WATT to FERC: GETs have unique value in extreme weather

August 26, 2022, Washington, DC – Today the WATT Coalition filed comments to the Federal Energy Regulatory Commission in their Notice of Proposed Rulemaking on Transmission System Planning Performance Requirements for Extreme Weather.

WATT calls on FERC to require planners to evaluate dynamic line ratings, advanced power flow control and topology optimization in their Corrective Action Plans for both steady state and stability planning events. Grid flexibility is crucial to reliability during extreme weather. 

GETs allow grid operators to monitor and respond to conditions on the grid, supporting reliability in extreme weather. Individual technologies each contribute to safer and more flexible grid operations and can mitigate reliability risks during severe weather. Read the full comments here, and see below for explanations of each technology’s resilience and reliability value in severe weather conditions.

Dynamic Line Ratings:

DLR monitors real-time ambient conditions, such as wind speed and temperature, which cool or heat transmission lines. These factors are used to calculate the true capacity of transmission lines, based on their thermal limits. In cold or windy conditions, DLR allows significantly more power flow than a static rating, which is based conservatively on hot and still conditions. FERC’s order to use Ambient Adjusted Ratings will support greater line capacity in standard conditions, but DLR is especially helpful in extreme scenarios when multiple weather conditions should be factored into line rating. Basing line ratings on real-time data also detects when flows should be reduced to continue safe and reliable operation in extreme heat. In addition, DLR technologies are also helpful in identifying damaged or aging infrastructure, thereby allowing operators to respond more quickly to outages, including those caused by extreme weather. 

GETs such as DLR can be a critical tool to improve grid reliability since DLR sensors can also evaluate conductor health and detect adverse phenomenon like galloping, conductor creep, excessive sag, blowout, conductor fatigue, ice accretion and wildfires. When DLR systems are integrated into utility operations, real-time awareness can be routed directly into the utility’s EMS system for real-time system awareness. 

Advanced Power Flow Control

Power flow control technologies are uniquely able to actively balance electrical flows on transmission lines. The hardware can intelligently raise or lower the impedance, or the opposition to current, in real time to ensure that power is delivered on lines that have available capacity. APFC technology expands on this function with enhancements such as faster and more flexible deployment options, easy scaling to meet the size of the need, and ability to relocate when needed elsewhere on the grid. 

During extreme weather events, outages, shifts in resource mix availability, and even increased customer demand, APFC can alter the flow of power on the grid, ensuring that lines are not overloaded and rerouting power along underutilized transmission corridors to ensure delivery.  
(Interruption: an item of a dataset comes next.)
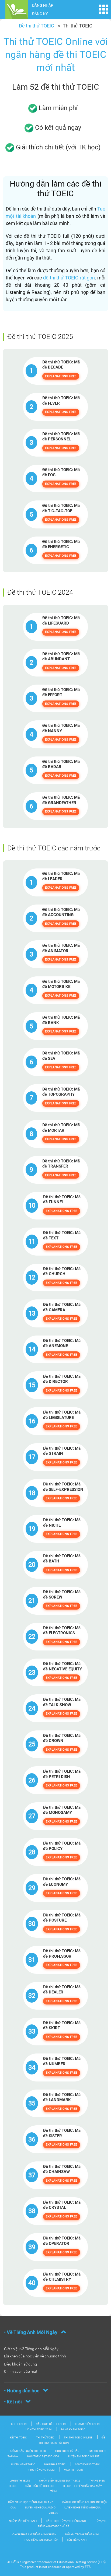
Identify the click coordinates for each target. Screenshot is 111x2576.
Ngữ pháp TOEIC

Destructive natural disaster events—such as Superstorm Sandy underscore the importance of planning in ways that build optionality into grid operations. APFC allows operators to rapidly respond to changes in available generation and transmission to reduce the length and scale of outages and facilitate optimal system recovery. 

Topology Optimization

Transmission topology optimization software models the grid’s network and power flow conditions to identify ways to reroute power flow around congested, overloaded, or compromised transmission elements. These “reconfigurations” are implemented through switching on or off existing high voltage circuit breakers.  

In normal operations, topology control increases the transfer capacity of the grid by distributing flow more evenly over the network. When extreme weather causes outages or other changes to power flow, topology optimization can identify a suite of operational changes to stabilize the grid and deliver as much power as possible. The feasibility and benefits of optimally reconfiguring the transmission grid under extreme event conditions has been showcased in studies of Corrective Action Plans in SPP (see presentation by Ruiz et al in FERC Docket AD10-12-009, slides 23 and 24), where in all three existing Corrective Action Plans studied, the use of load shedding was avoided by using one or two optimal grid reconfigurations.